== Pixel coordinate grounding data ==

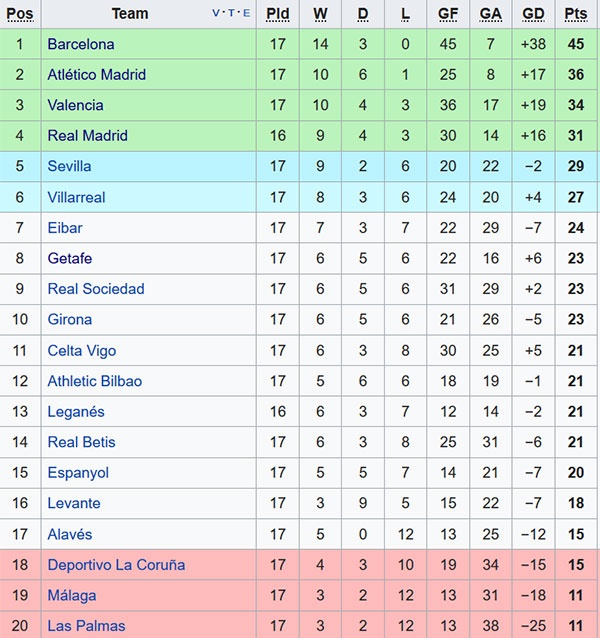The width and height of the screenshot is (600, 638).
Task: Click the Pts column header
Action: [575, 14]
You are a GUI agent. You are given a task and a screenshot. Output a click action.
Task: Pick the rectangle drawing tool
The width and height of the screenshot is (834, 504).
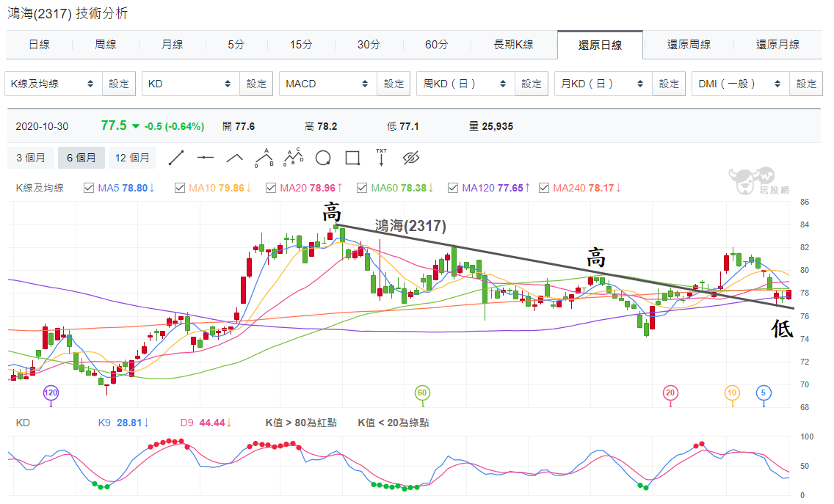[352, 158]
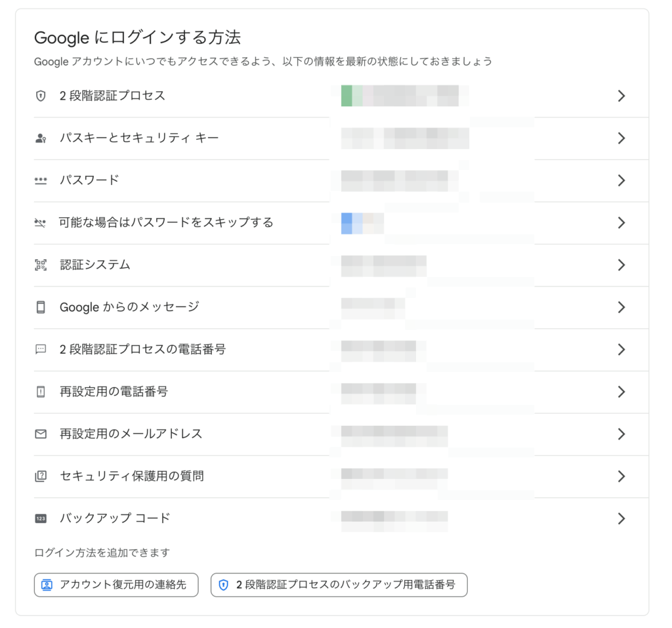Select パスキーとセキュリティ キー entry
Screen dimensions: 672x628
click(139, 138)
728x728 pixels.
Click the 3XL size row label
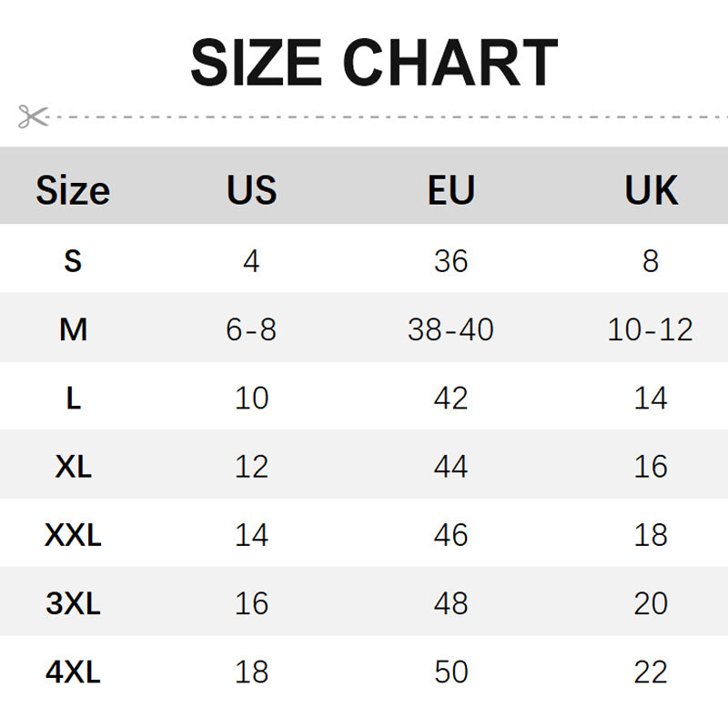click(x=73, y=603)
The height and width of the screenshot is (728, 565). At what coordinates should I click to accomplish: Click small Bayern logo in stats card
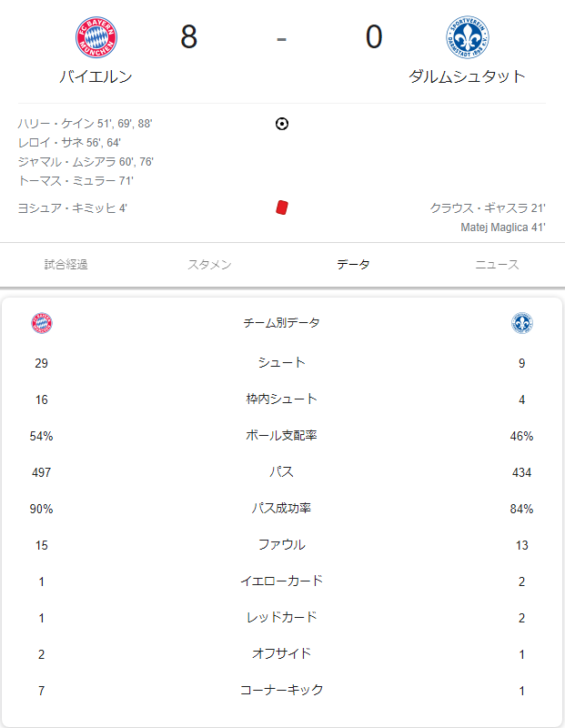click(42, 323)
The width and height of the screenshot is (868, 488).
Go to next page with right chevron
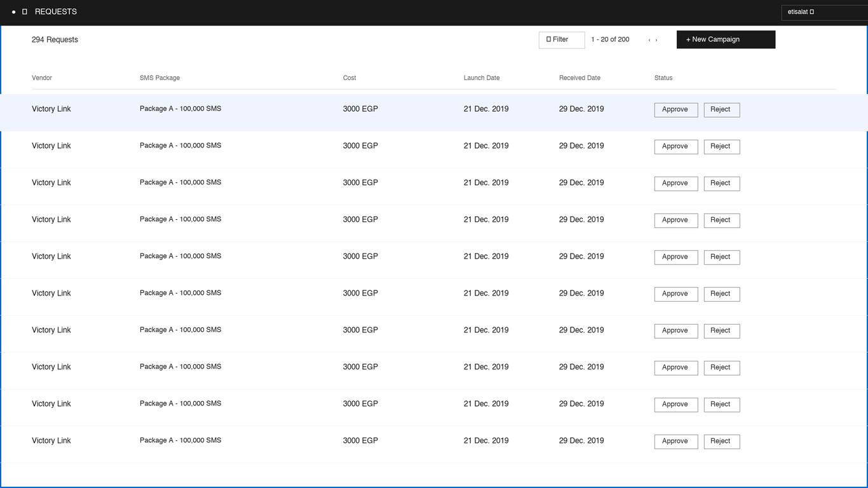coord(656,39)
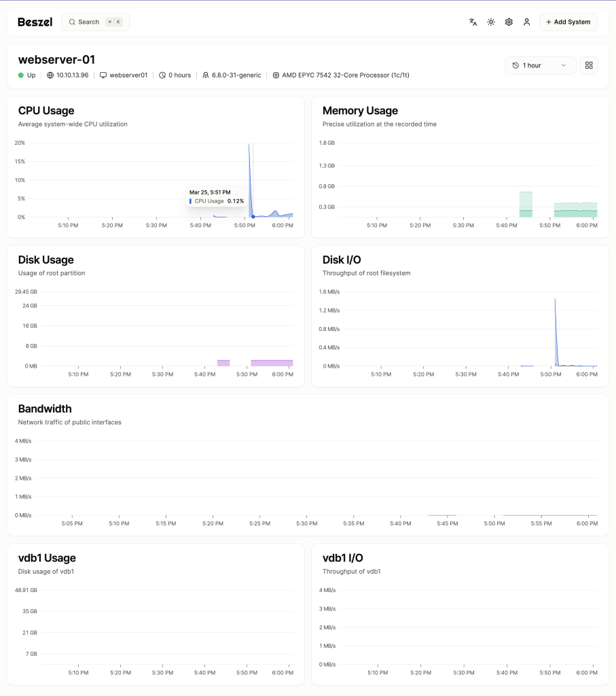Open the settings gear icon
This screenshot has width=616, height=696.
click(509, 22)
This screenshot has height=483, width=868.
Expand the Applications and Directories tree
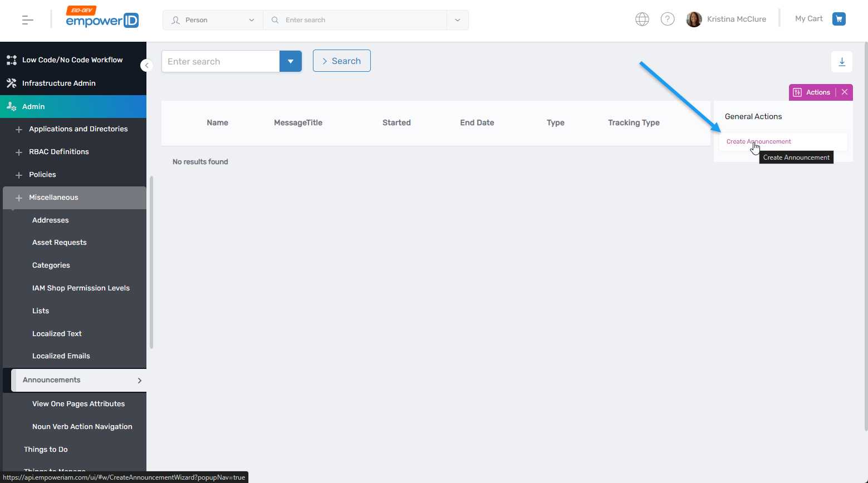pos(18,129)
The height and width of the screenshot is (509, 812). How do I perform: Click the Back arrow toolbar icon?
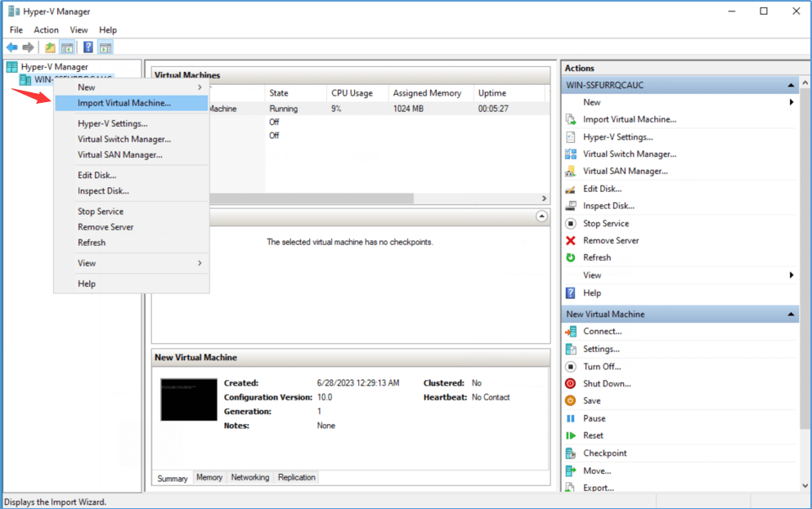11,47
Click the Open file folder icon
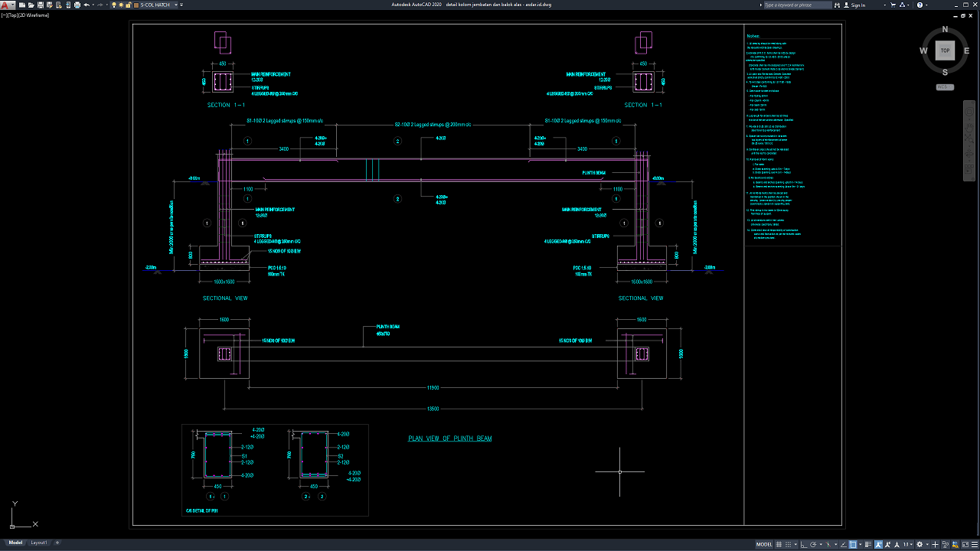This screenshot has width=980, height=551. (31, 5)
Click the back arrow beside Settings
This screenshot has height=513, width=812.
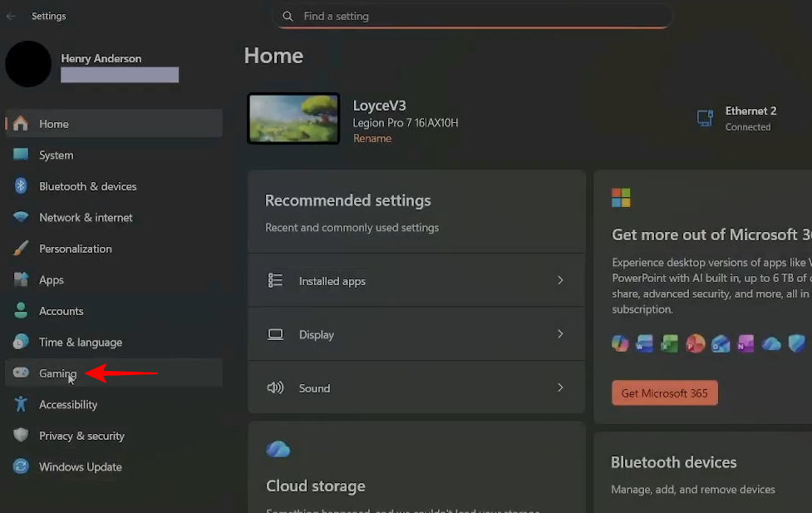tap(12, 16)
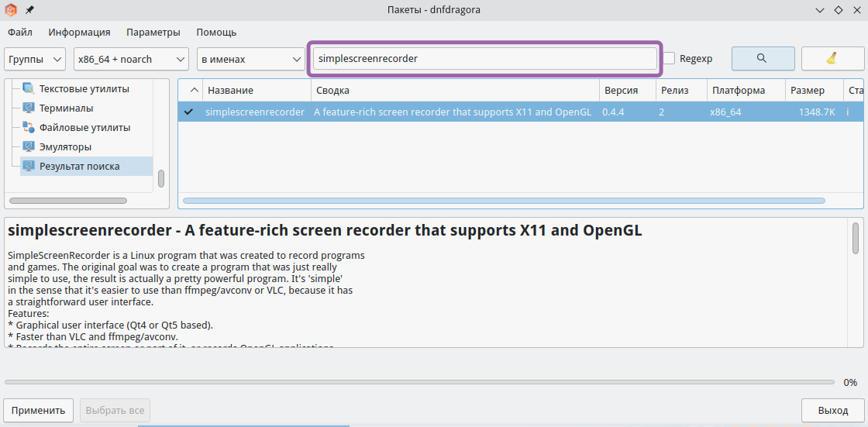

== TASK STATEMENT ==
In the entries above, find the line containing "Click the Open file folder icon", then please retype it and every line after it through the last, exactly as written, omitting pictures.

== ANSWER BOX ==
Click the Open file folder icon
This screenshot has width=980, height=551. (31, 5)
Click the back arrow beside Settings
This screenshot has height=513, width=812.
tap(12, 16)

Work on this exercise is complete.